One day after meeting with a group of Latino leaders, New York’s junior Senator Kirsten Gillibrand is now taking a more immigrant-friendly position, and she said she plans to ask President Barack Obama to stop deportations right away.
“Yes, I think it’s the wrong approach and based on all the information I’ve now learned that would be the case,” Gillibrand told NY1 Noticias on Monday, February 2.
Gillibrand’s change of tune came one day after she met with more than a dozen Latino representatives, including Queens Assemblymember Jose Peralta and State Senator Hiram Monserrate, in order to listen to the leaders’ concerns about her immigration record.
“It’s definitely a home run; she has evolved,” Peralta said, after he learned of Gillibrand’s remarks on Monday. “She represents an entire state now. We wanted action, and I’m glad she is delivering.”
During the February 1 meeting in Brooklyn, Gillibrand spoke with the Latino leaders about her position on a host of issues with guns and immigration being the two main topics of discussion.
“The consensus was that we want Senator Gillibrand to lead the efforts on much-needed immigration reform and we are cautiously optimistic that she will champion the causes of our communities,” Monserrate said.
After more than an hour of discussions, Gillibrand emerged with only two of the leaders standing by her side.

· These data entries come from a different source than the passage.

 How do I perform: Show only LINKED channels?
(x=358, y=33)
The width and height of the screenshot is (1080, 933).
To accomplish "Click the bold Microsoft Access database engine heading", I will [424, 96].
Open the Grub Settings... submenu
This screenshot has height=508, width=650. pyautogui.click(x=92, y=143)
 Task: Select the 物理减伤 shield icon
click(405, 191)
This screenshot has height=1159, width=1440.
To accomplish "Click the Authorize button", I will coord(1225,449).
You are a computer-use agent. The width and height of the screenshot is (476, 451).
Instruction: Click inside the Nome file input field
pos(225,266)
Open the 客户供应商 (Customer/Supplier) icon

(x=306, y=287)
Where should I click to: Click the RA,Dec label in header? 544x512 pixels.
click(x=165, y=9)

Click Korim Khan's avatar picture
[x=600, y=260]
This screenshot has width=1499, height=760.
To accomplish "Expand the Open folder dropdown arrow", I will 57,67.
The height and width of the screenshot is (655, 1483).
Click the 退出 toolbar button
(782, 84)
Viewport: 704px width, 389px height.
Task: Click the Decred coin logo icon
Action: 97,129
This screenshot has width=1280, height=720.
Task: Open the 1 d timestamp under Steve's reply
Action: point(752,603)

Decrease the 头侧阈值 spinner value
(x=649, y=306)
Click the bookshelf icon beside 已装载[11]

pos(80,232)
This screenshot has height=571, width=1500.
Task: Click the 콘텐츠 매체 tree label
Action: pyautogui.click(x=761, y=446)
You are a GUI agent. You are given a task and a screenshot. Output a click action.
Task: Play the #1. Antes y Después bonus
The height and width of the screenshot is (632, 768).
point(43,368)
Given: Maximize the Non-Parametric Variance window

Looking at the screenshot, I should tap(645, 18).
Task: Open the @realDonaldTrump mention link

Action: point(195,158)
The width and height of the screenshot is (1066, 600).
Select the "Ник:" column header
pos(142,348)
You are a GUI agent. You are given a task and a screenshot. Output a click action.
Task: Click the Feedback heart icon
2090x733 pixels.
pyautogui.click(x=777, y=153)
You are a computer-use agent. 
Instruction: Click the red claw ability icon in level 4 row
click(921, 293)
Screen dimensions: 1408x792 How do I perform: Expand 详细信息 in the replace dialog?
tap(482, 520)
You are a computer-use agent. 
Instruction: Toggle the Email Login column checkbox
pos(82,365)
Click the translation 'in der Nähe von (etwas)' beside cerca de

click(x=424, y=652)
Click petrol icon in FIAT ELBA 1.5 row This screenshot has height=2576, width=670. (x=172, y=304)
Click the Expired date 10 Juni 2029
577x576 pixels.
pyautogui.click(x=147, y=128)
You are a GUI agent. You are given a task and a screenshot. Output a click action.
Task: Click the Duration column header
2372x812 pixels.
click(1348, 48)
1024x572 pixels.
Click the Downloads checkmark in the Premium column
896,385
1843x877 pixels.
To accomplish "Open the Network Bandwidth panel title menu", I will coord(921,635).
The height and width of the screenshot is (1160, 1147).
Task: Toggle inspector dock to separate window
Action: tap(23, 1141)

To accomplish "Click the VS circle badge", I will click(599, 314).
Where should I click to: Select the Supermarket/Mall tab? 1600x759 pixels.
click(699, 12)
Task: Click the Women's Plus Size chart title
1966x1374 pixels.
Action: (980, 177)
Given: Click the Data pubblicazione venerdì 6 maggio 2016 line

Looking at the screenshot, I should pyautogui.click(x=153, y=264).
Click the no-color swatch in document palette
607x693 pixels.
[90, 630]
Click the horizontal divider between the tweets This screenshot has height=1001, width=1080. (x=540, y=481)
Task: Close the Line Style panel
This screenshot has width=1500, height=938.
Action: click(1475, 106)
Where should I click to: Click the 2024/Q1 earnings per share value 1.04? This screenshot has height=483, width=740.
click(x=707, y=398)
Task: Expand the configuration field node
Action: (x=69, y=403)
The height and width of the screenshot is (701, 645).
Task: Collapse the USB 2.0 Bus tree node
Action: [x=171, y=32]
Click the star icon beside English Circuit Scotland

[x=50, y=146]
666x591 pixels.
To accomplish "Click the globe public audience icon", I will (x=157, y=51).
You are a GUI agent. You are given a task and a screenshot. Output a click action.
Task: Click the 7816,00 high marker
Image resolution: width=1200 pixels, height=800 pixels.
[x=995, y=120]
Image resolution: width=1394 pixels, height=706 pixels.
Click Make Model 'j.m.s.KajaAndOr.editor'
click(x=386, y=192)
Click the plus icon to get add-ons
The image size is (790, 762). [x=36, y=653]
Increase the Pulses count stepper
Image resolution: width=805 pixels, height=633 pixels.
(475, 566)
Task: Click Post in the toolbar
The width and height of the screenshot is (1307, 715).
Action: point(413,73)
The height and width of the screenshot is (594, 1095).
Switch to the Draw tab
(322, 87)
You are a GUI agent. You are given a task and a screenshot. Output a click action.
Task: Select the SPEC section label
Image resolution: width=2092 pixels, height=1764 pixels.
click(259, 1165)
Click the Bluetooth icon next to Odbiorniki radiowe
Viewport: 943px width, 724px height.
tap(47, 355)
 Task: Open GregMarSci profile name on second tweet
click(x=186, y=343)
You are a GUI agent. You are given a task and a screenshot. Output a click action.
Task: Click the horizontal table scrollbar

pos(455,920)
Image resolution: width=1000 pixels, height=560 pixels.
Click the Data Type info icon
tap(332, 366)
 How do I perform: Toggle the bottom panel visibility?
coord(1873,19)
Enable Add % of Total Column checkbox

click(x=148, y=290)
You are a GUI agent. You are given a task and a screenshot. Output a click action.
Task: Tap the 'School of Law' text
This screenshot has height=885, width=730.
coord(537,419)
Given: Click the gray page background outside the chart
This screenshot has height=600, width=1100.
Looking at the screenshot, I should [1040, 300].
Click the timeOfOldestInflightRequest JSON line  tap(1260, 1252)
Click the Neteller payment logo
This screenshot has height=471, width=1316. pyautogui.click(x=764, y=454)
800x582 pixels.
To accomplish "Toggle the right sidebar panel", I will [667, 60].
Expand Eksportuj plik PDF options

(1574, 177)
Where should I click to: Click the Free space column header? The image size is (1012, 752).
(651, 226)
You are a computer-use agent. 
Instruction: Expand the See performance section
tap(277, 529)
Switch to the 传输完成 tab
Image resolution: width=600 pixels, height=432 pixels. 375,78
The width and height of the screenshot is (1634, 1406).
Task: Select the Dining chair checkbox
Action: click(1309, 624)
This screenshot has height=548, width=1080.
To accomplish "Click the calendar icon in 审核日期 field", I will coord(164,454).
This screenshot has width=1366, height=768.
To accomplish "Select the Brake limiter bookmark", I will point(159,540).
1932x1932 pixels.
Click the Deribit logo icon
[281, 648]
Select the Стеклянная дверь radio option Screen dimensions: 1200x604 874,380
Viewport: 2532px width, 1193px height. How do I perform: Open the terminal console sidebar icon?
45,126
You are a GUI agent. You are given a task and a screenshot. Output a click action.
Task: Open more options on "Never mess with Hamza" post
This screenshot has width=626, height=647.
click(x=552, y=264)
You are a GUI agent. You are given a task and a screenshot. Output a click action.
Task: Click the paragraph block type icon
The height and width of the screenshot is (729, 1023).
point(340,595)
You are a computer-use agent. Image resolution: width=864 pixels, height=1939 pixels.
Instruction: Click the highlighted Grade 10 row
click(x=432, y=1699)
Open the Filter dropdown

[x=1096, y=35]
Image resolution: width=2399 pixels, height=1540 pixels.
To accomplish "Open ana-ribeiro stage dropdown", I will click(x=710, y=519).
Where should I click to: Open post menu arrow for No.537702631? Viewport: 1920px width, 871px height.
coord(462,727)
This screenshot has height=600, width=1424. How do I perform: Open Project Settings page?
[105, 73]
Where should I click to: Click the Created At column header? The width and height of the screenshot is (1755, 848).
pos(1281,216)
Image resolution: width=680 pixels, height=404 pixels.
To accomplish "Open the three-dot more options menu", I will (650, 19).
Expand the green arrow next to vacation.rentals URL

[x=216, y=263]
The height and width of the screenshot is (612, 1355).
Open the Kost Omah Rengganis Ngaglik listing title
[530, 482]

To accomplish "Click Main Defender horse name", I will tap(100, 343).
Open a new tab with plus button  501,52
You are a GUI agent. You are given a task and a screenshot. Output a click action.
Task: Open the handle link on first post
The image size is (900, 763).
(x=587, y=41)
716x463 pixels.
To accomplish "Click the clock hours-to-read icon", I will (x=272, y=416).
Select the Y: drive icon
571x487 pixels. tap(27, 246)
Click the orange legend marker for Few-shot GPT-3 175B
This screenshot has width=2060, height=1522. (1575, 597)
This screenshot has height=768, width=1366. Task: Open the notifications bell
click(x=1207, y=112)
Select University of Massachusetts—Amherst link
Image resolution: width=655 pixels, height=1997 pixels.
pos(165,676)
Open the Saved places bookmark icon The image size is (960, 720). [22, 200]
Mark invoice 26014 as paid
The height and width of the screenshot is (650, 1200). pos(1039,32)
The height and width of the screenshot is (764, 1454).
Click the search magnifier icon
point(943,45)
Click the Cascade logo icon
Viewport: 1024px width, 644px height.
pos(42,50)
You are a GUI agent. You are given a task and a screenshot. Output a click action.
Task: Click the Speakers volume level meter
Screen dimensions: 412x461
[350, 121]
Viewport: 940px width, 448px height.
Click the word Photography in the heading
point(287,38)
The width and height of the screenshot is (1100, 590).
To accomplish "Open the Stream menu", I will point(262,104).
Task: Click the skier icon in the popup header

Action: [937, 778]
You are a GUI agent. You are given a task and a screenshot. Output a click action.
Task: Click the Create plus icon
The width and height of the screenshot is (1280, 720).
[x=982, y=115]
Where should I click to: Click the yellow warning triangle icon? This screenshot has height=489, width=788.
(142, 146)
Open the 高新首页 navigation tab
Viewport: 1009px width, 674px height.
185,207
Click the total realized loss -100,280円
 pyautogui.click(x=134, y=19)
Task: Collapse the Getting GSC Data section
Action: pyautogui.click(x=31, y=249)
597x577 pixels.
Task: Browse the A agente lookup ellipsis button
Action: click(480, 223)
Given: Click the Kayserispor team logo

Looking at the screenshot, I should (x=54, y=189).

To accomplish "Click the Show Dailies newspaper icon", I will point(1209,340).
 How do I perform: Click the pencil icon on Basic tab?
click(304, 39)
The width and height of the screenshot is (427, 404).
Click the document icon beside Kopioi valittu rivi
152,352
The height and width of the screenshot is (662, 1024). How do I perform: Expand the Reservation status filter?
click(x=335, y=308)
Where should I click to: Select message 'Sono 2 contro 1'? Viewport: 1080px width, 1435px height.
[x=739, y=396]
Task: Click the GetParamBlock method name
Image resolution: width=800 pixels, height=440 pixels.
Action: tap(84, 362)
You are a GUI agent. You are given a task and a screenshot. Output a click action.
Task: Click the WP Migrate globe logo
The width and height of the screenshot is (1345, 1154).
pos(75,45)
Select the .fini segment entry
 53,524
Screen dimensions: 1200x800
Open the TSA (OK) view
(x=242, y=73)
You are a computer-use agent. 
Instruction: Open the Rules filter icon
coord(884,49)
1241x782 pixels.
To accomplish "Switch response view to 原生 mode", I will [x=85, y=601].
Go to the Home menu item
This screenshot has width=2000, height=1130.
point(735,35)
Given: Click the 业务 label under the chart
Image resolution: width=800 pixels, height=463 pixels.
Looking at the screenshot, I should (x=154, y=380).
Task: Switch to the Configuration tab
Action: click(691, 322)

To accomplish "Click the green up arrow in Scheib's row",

“Although we want to give her the benefit of the doubt, we weren’t going to stand by her unless she demonstrated to us that she was serious about changing her position,” Peralta said.
Almost immediately after Governor David Paterson tapped Gillibrand to fill Hillary Clinton’s vacated Senatorial seat, Gillibrand came under fire from pro-immigrant groups for her voting record and policies the groups deemed as anti-immigrant.
As a Congressional representative from upstate New York, Gillibrand supported legislation that would allow local law enforcement officers to enforce immigration laws, and she opposed a path to citizenship programs for illegal immigrants.
“We didn’t have the kind of advocacy outreach we have here,” Gillibrand told NY1 Noticias. “Where an elected person can become informed and understand something; I didn’t have the benefit of any of it.”